START Records shown

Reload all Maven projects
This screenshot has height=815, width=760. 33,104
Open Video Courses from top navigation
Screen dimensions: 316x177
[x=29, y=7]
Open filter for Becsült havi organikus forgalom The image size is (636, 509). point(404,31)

END Records shown
START Records shown

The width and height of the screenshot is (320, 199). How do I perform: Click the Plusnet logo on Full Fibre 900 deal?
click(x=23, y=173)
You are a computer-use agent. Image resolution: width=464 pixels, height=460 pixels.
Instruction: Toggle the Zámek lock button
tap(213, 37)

END Records shown
START Records shown

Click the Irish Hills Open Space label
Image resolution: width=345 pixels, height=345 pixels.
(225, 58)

END Records shown

About this exercise:
Would you print exactly and only the lines of the material above that run from the line with "Reload all Maven projects" through the line with "Open filter for", both included?

Answer below:
Reload all Maven projects
This screenshot has height=815, width=760. 33,104
Open Video Courses from top navigation
Screen dimensions: 316x177
[x=29, y=7]
Open filter for Becsült havi organikus forgalom The image size is (636, 509). point(404,31)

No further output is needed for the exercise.